Task to complete
Spot each line in the data below containing "height" and copy it.

Saved data entries:
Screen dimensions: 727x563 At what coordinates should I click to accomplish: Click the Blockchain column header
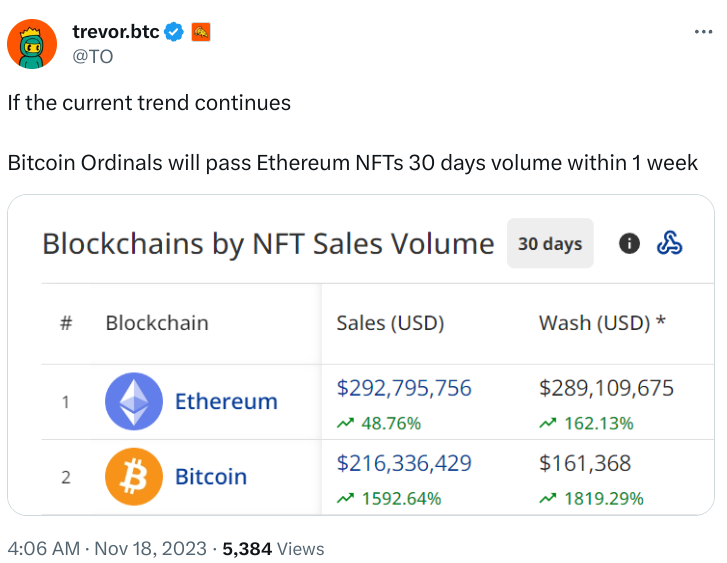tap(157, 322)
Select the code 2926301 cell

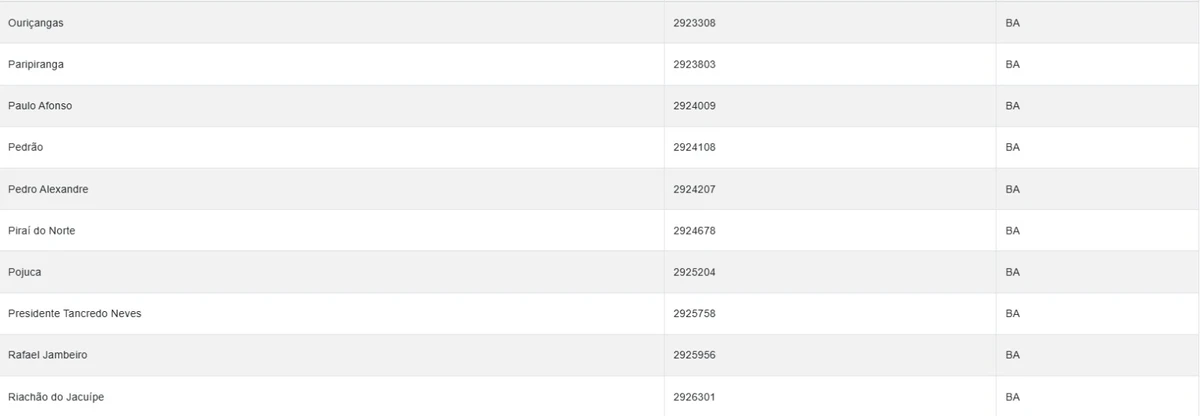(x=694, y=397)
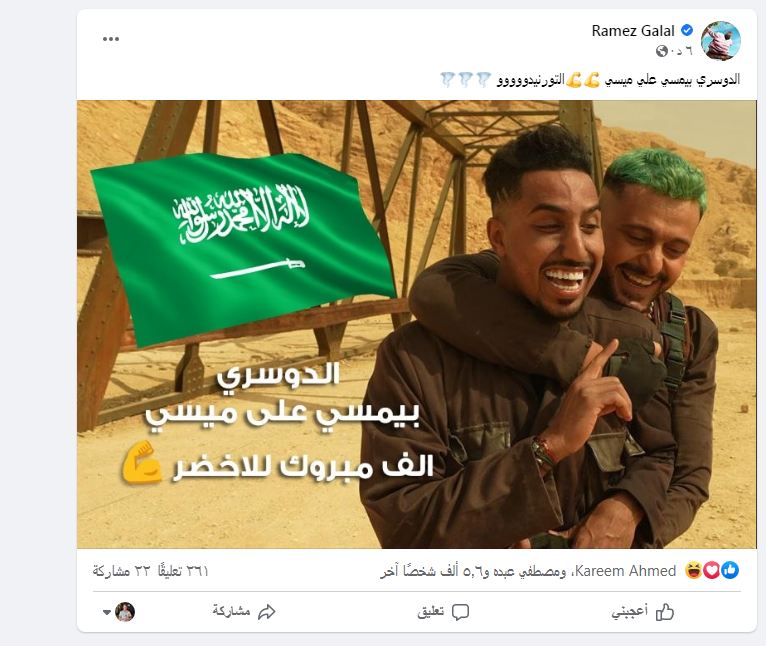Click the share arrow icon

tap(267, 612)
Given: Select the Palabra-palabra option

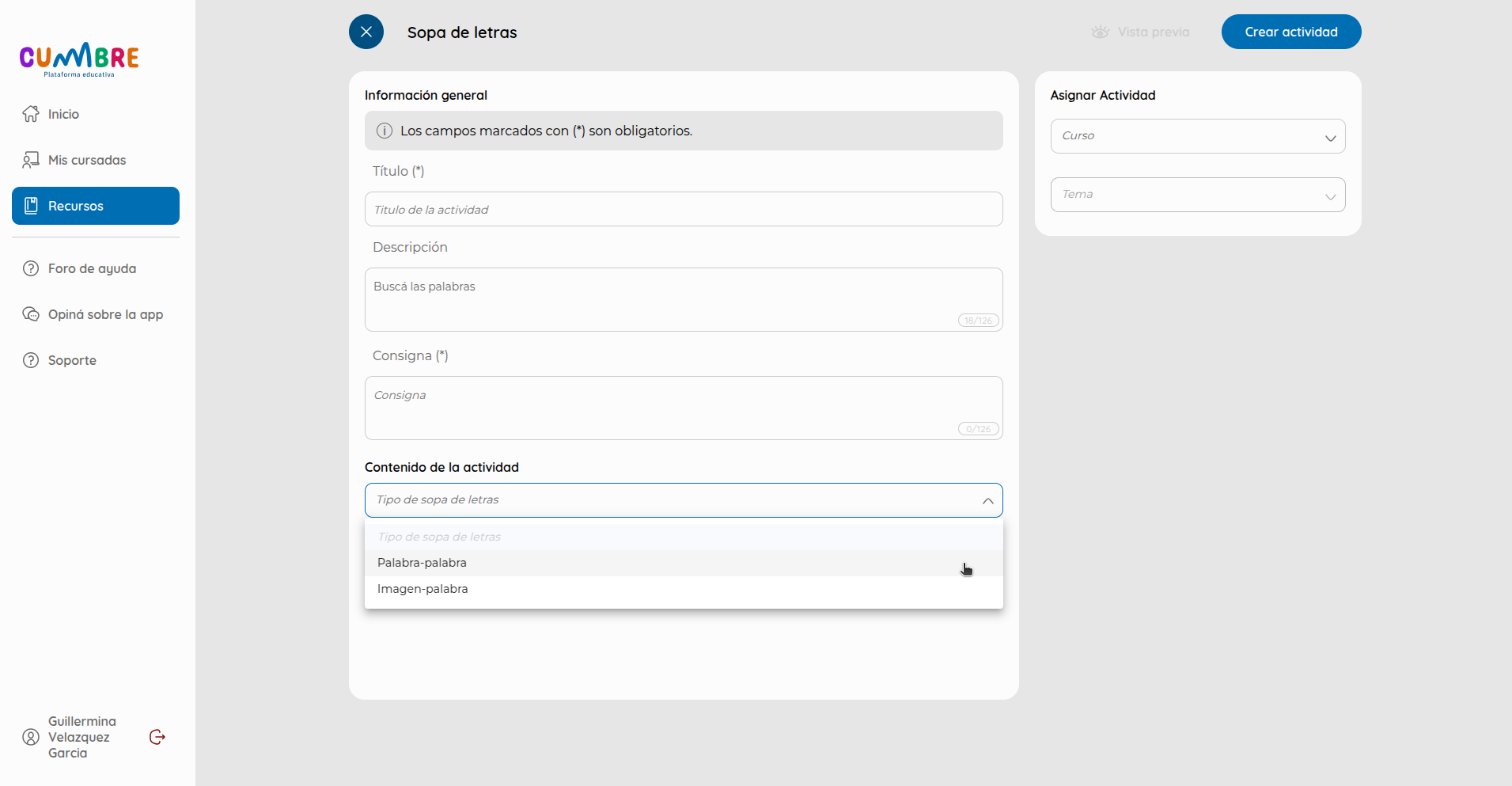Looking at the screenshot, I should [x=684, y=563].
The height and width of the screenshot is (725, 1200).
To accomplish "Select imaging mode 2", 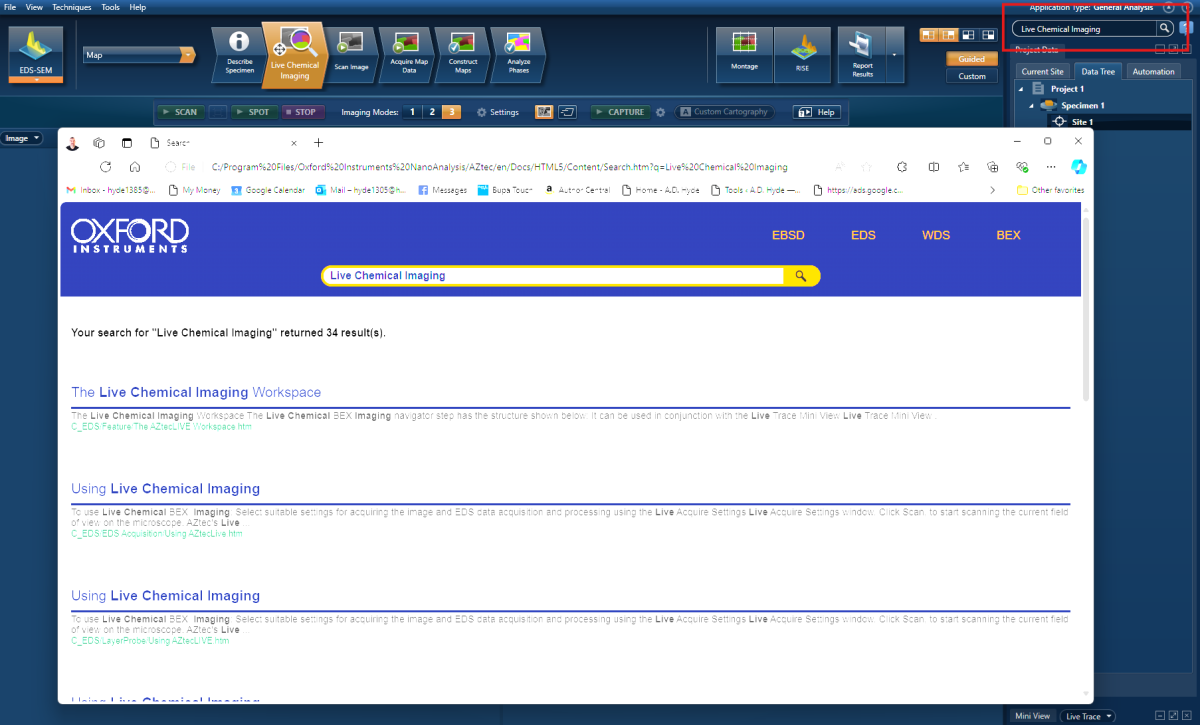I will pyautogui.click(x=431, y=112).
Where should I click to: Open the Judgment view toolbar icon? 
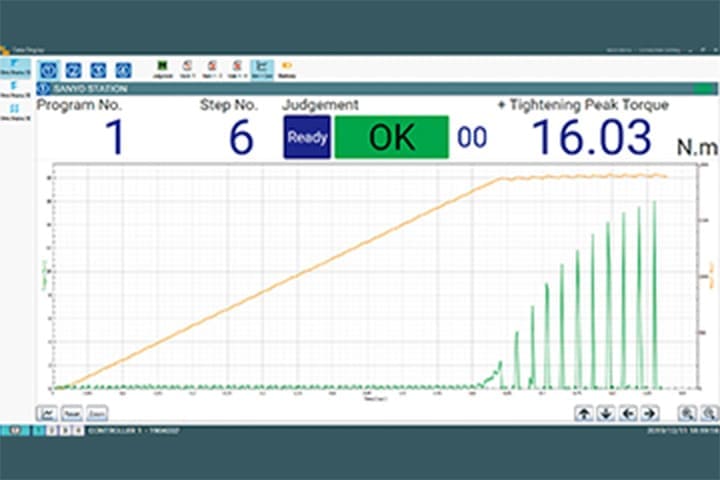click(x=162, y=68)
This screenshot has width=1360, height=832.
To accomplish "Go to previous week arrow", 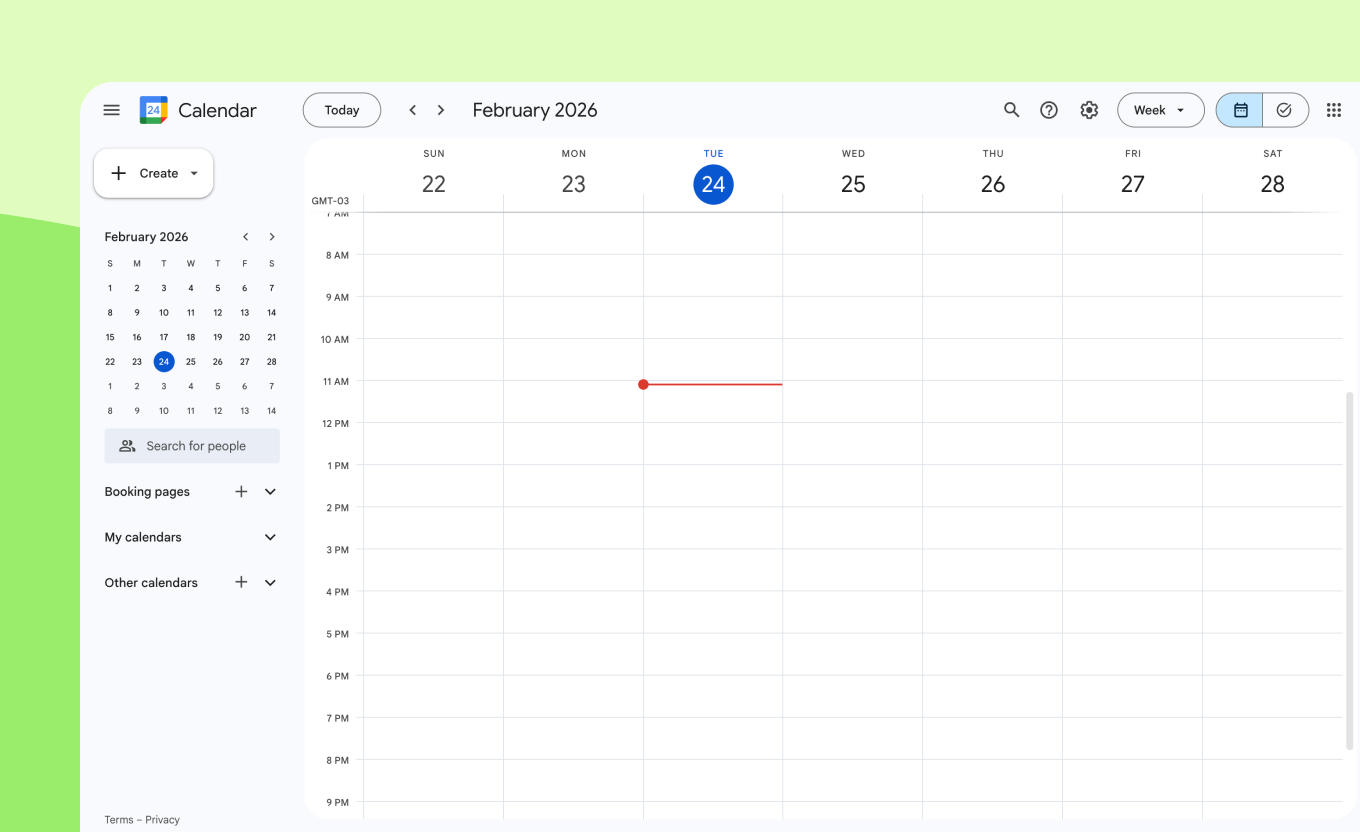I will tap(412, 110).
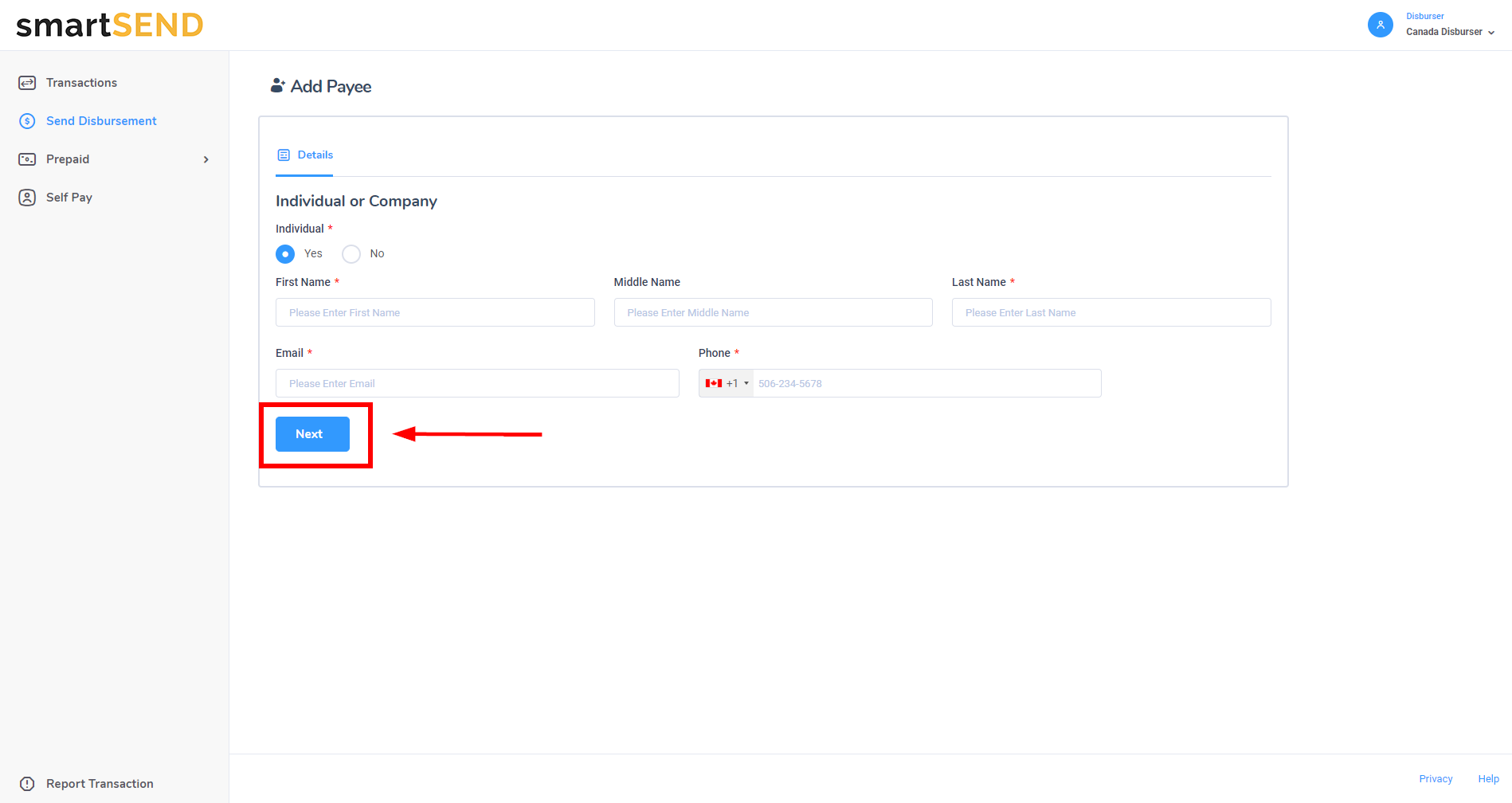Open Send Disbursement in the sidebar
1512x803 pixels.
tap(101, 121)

Solution for this task
The height and width of the screenshot is (725, 1200).
This screenshot has width=1360, height=832.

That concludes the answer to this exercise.